DLTcollab / sse2neon

A translator from Intel SSE intrinsics to Arm/Aarch64 NEON implementation

Geek Repo:Geek Repo

Github PK Tool:Github PK Tool

Consolidate `_mm_prefetch`

jserv opened this issue · comments

Current _mm_prefetch does not behave as Intel documentation states:

Fetch the line of data from memory that contains address p to a location in the cache heirarchy specified by the locality hint i.

We shall consolidate:

  1. Refine the function prototype. i.e., void _mm_prefetch(char const *p, int i)
  2. Provide the corresponding test cases. See test/x86/sse.c (Function test_simde_mm_prefetch)
  3. Properly manipulate the locality hint.

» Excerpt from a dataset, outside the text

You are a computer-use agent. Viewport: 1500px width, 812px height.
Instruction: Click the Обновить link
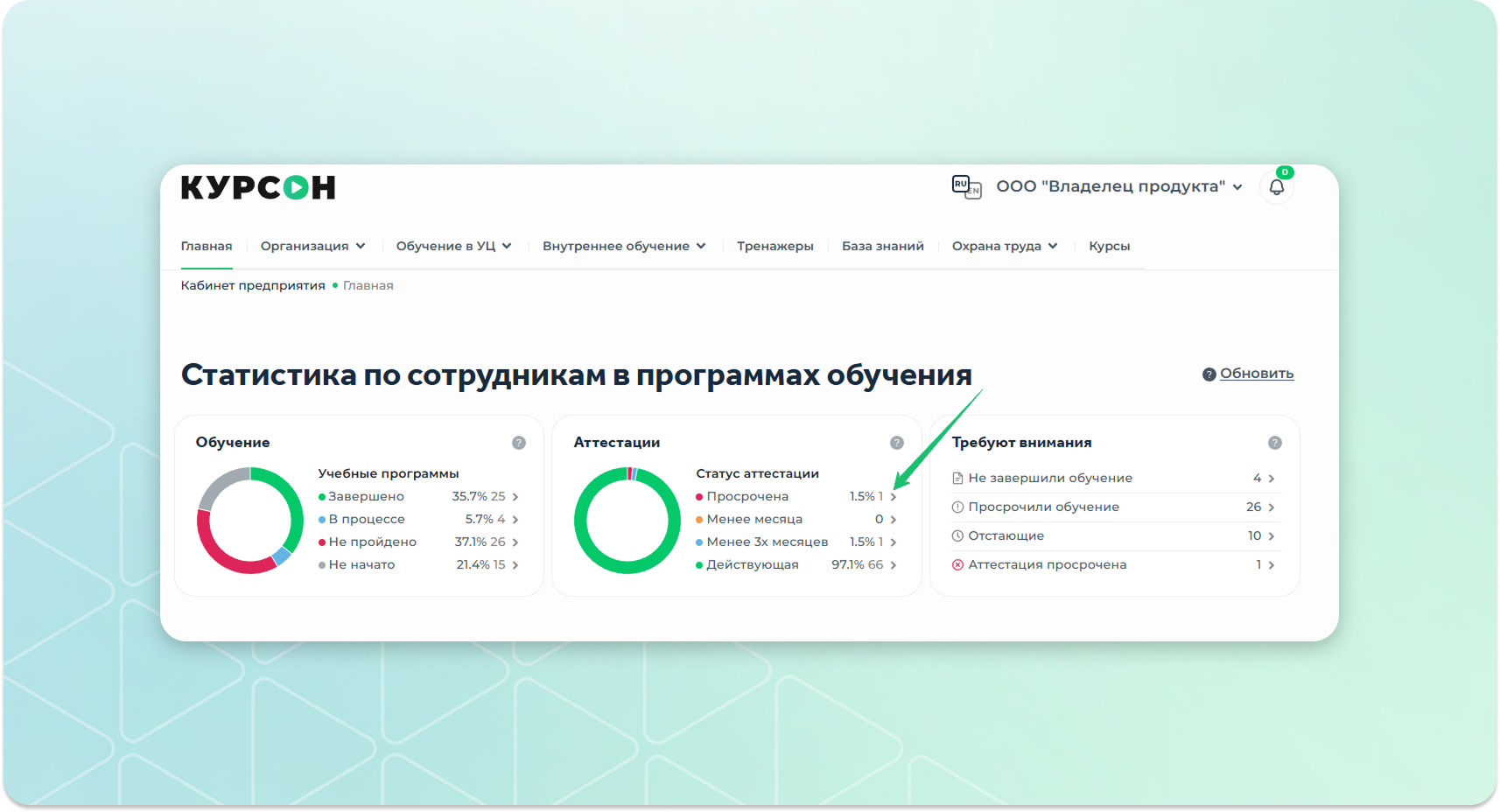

The implementation from SIMDe:

void simde_mm_prefetch (const void* p, int i) {
    switch(i) {
      case SIMDE_MM_HINT_NTA:
        __builtin_prefetch(p, 0, 0);
        break;
      case SIMDE_MM_HINT_T0:
        __builtin_prefetch(p, 0, 3);
        break;
      case SIMDE_MM_HINT_T1:
        __builtin_prefetch(p, 0, 2);
        break;
      case SIMDE_MM_HINT_T2:
        __builtin_prefetch(p, 0, 1);
        break;
      case SIMDE_MM_HINT_ENTA:
        __builtin_prefetch(p, 1, 0);
        break;
      case SIMDE_MM_HINT_ET0:
        __builtin_prefetch(p, 1, 3);
        break;
      case SIMDE_MM_HINT_ET1:
        __builtin_prefetch(p, 1, 2);
        break;
      case SIMDE_MM_HINT_ET2:
        __builtin_prefetch(p, 0, 1);
        break;
    }
}

Reference: SIMDe Issue #897.

Evan Nemerson, the original author of SIMDe, commented as following:

ARM C Language Extensions (ACLE) has __pld and, in 1.1+, __pldx. VS is the only ARM compiler I'm aware of targeting ARM which doesn’t support ACLE.

@howjmay, you should check if the generated code with __builtin_prefetch is identical to the counterpart with __pld or __pldx.